Наука, таким образом, отнюдь не используется капиталистическим обществом как средство рационального регулирования общественного развития в целом. Более того, даже чисто «гомеостатические» по своему характеру исследования (то есть такие случаи применения науки, где она используется уже не просто в форме прямого практического внедрения того или иного открытия в хозяйство, но в качестве орудия ближайшей ориентации и предвидения) прекрасно уживаются со стихийностью, анархичностью, иррациональностью общественного развития.
«Интеллектуальная деятельность, – замечает А. Баран, – все чаще направляется на создание оперативных схем в интересах корпоративного предприятия, все более проникается общим духом калькуляции: превалирующее значение приобретает именно „практический ум“, способный наилучшим образом использовать рыночную ситуацию в борьбе всех против всех. Так… значительная часть математической и статистической изобретательности была превращена в подсобное средство монополистического контроля над рынком и извлечения максимальной прибыли, психология стала проституткой „исследования мотиваций“ и управления людьми».
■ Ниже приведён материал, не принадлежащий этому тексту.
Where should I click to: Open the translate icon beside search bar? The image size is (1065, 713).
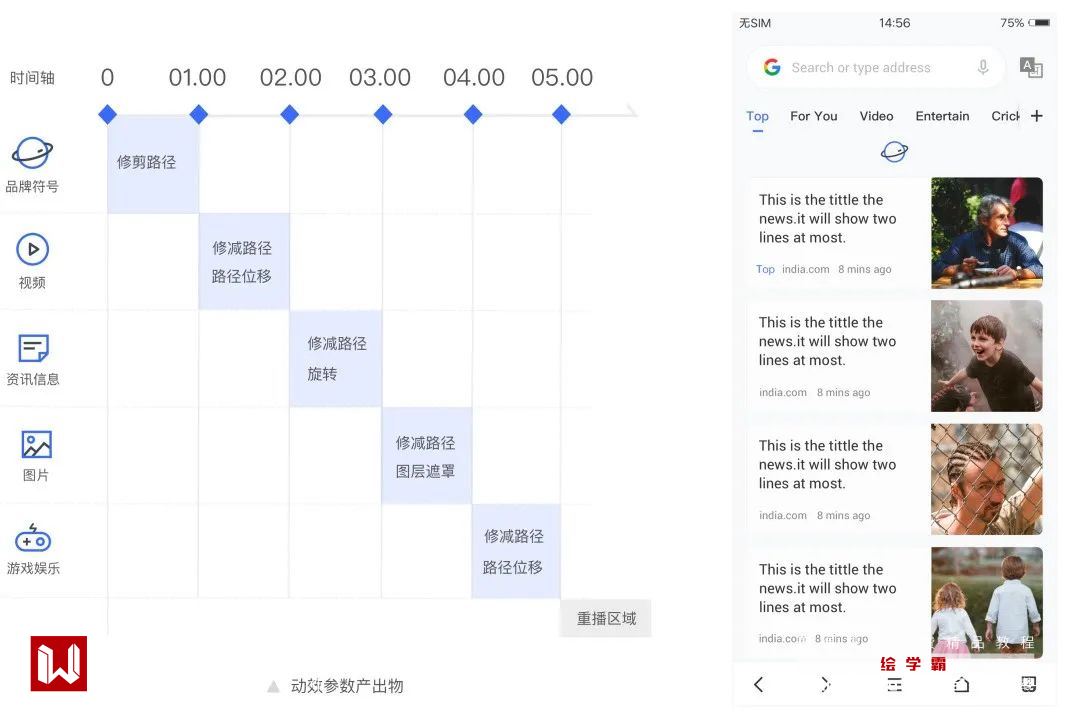pyautogui.click(x=1030, y=67)
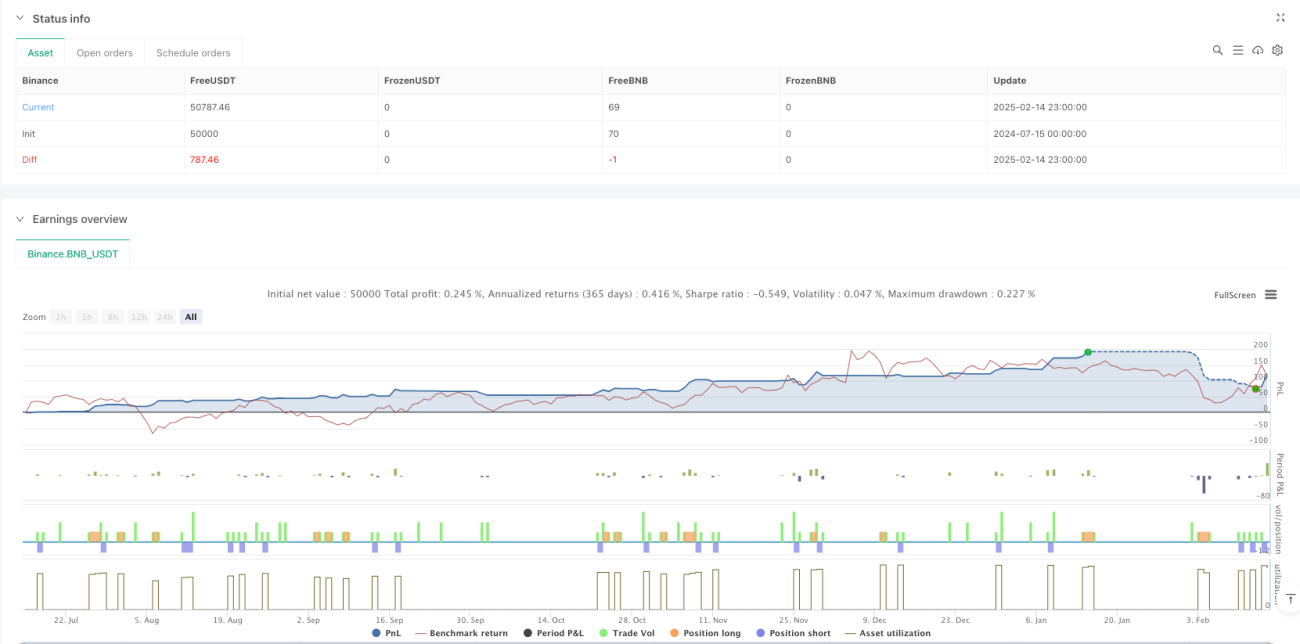Click the cloud download icon
Image resolution: width=1300 pixels, height=644 pixels.
pyautogui.click(x=1258, y=50)
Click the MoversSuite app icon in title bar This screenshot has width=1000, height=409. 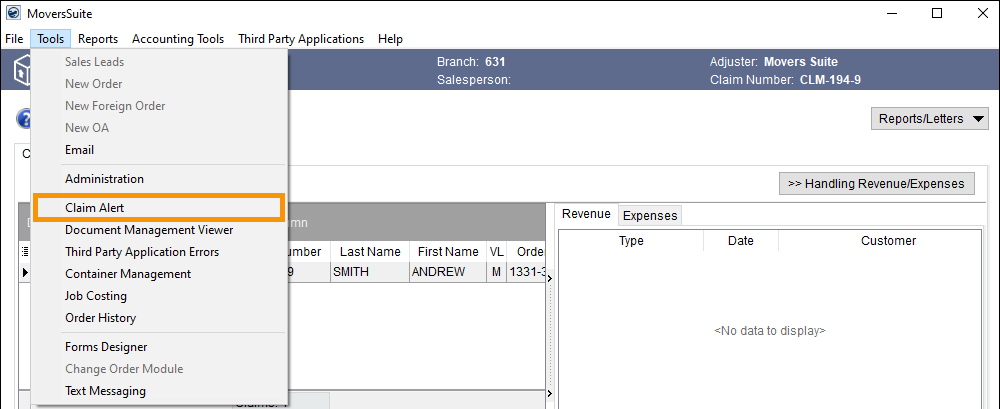pos(12,13)
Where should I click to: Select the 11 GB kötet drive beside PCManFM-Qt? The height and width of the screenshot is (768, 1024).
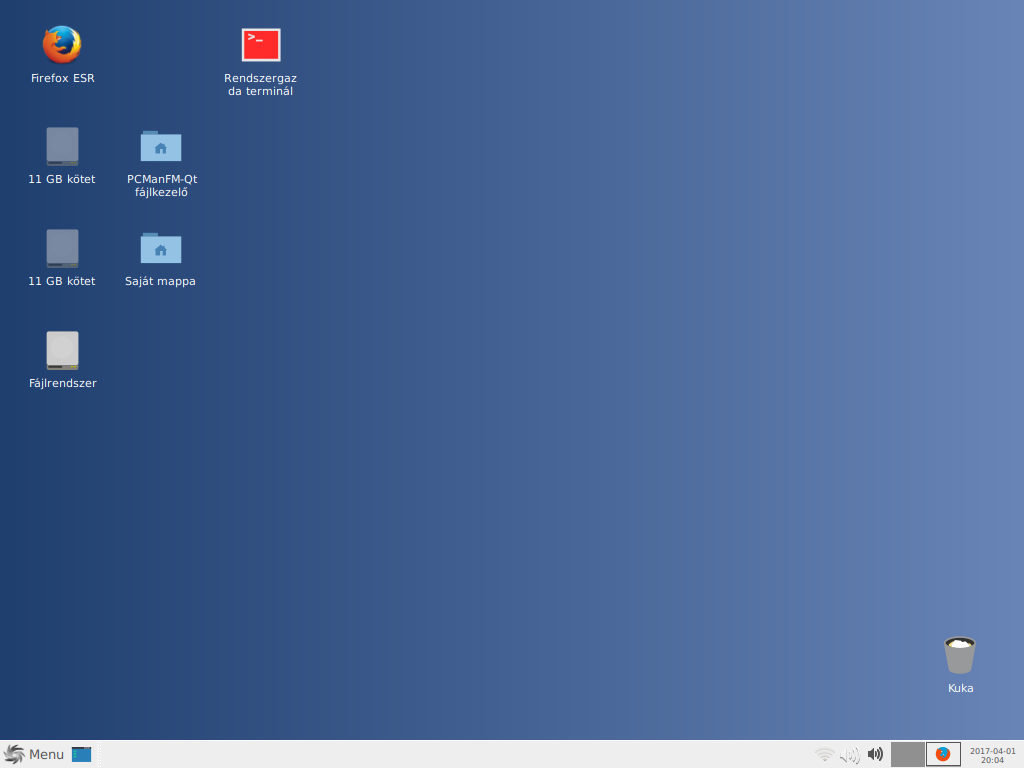pyautogui.click(x=62, y=147)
«Создание оперативных схем», «„практический ум“, способный наилучшим образом использовать рыночную ситуацию», «математическая и статистическая изобретательность как подсобное средство монополистического контроля над рынком», «исследование мотивации» и т. д., – не есть ли все это лишь конкретные названия для «регулирующей функции науки», как она на деле обнаруживается в условиях современного капитализма, и не являются ли они в то же время характеристиками социальных искажений научного знания, противоречащих внутренним потребностям его развития?
Наука и в той функции, которая описывается схемой «гомеостазиса», применяется капитализмом сообразно его экономическим целям, сообразно объективной стихийности и анархичности общего жизненного процесса этого общества, сообразно объективной (обусловленной материальными отношениями, а не неразвитостью науки) близорукости его хозяйственной политики.
Действительное регулирование совокупного общественного процесса осуществляется здесь отнюдь не посредством науки. «Равновесное состояние» этого общества достигается за счет таких «клапанов», как кризисы, безработица, войны, массовый голод и т. д. Вся беда схемы проф. Винера в том, что «гомеостатичным», с точки зрения отдельных, индивидуальных ориентаций, оказывается и общественный механизм, содержащий подобные катастрофические явления, способные привести человечество к гибели. Не случайно в ходе рассуждения – в качестве неотделимой от представлений о гомеостазисе – появляется тема смерти: «Разве смерть не является устойчивым состоянием, завершающим все устойчивые состояния?»
Действительная роль, выполняемая наукой в обществе, отнюдь не определяется той схемой, согласно которой она хотела бы организовать свою работу, (если бы, например, все ученые и администраторы последовали рекомендациям проф. Винера), и тем запасом информации – открытий, изобретений, знаний и т. д., – который она внутри себя содержит.